§ OBJETIVOS:
**A.** Liste todas as normas jurídicas citadas pelo nome ou pelo número no texto sobre o Provimento CNJ nº 197/2025, incluindo o próprio provimento.
**B.** Segundo o texto sobre o Provimento CNJ nº 197/2025, sob qual pretexto esse provimento foi promulgado?
**C.** Devolva o trecho do texto sobre o Provimento CNJ nº 197/2025 que começa em "Salvo melhor juízo, o" e segue até "Democrático de Direito.".

§ TRECHO DO TEXTO:

===

Opinião: Crítica ao Provimento CNJ nº 197/2025
A Agressão ao Estado de Direito: Crítica ao Provimento CNJ nº 197/2025.
Salvo melhor juízo, o Provimento CNJ nº 197/2025 emerge como uma afronta à ordem jurídica consolidada no Brasil, atropelando a separação de competências e invadindo de maneira flagrante a esfera de atuação dos advogados, assegurada tanto pela Constituição Federal quanto por legislação específica, como a Lei nº 8.935/1994 (Lei dos Notários e Registradores) e o Estatuto da Ordem dos Advogados do Brasil (Lei nº 8.906/1994). Promulgado sob o pretexto de modernizar e otimizar os serviços extrajudiciais, este provimento não apenas compromete a função constitucional da advocacia, mas também viola princípios fundamentais do Estado Democrático de Direito.

===

§ LINHAS FORNECIDAS:
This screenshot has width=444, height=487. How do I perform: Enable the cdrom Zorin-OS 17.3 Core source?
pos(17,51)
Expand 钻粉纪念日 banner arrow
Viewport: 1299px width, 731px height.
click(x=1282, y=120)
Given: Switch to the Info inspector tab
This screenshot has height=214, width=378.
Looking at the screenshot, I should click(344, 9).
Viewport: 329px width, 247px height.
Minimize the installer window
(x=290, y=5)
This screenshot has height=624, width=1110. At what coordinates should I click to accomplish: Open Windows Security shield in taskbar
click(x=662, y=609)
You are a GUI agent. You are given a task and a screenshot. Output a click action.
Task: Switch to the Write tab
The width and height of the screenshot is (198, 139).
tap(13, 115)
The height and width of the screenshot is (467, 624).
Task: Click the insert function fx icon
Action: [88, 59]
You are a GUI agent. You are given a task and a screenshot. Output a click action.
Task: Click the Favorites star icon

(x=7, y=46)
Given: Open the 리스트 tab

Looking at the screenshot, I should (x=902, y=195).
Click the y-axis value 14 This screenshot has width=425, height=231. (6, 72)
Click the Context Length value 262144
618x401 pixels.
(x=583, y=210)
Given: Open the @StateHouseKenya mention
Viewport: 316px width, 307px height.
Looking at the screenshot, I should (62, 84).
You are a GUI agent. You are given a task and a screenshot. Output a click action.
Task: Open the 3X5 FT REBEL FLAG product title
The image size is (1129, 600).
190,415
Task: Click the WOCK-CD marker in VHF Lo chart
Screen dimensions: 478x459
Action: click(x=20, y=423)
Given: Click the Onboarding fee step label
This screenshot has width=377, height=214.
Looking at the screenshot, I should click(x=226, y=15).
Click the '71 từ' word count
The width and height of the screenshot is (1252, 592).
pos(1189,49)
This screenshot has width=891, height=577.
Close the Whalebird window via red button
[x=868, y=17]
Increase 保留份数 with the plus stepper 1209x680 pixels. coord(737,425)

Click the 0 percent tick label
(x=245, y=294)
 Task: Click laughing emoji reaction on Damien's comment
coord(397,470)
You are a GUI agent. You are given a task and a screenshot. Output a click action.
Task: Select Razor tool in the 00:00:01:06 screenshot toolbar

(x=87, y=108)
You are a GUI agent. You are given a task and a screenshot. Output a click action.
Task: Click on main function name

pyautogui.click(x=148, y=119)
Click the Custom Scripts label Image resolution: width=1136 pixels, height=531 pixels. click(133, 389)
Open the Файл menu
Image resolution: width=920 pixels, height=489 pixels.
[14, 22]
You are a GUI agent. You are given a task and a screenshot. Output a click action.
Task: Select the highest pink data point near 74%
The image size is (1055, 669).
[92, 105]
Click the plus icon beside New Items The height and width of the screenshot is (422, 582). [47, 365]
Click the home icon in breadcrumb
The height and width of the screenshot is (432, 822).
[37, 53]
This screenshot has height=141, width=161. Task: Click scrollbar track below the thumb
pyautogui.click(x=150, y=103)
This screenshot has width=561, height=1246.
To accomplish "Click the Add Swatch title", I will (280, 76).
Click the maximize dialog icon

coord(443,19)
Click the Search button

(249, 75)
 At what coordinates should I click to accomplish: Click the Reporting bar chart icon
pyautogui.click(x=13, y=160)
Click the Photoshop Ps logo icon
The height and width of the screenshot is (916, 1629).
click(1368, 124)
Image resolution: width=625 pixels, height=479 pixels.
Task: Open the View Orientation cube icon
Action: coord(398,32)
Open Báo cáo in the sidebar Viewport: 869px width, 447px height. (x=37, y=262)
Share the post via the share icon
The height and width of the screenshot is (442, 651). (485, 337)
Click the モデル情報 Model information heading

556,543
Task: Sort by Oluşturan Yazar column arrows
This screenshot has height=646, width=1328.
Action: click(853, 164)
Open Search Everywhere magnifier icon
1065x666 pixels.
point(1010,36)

===

§ OS RESULTADOS:
**A.**
Provimento CNJ nº 197/2025
Constituição Federal
Lei nº 8.935/1994 (Lei dos Notários e Registradores)
Estatuto da Ordem dos Advogados do Brasil (Lei nº 8.906/1994)

**B.** Sob o pretexto de modernizar e otimizar os serviços extrajudiciais.

**C.**
Salvo melhor juízo, o Provimento CNJ nº 197/2025 emerge como uma afronta à ordem jurídica consolidada no Brasil, atropelando a separação de competências e invadindo de maneira flagrante a esfera de atuação dos advogados, assegurada tanto pela Constituição Federal quanto por legislação específica, como a Lei nº 8.935/1994 (Lei dos Notários e Registradores) e o Estatuto da Ordem dos Advogados do Brasil (Lei nº 8.906/1994). Promulgado sob o pretexto de modernizar e otimizar os serviços extrajudiciais, este provimento não apenas compromete a função constitucional da advocacia, mas também viola princípios fundamentais do Estado Democrático de Direito.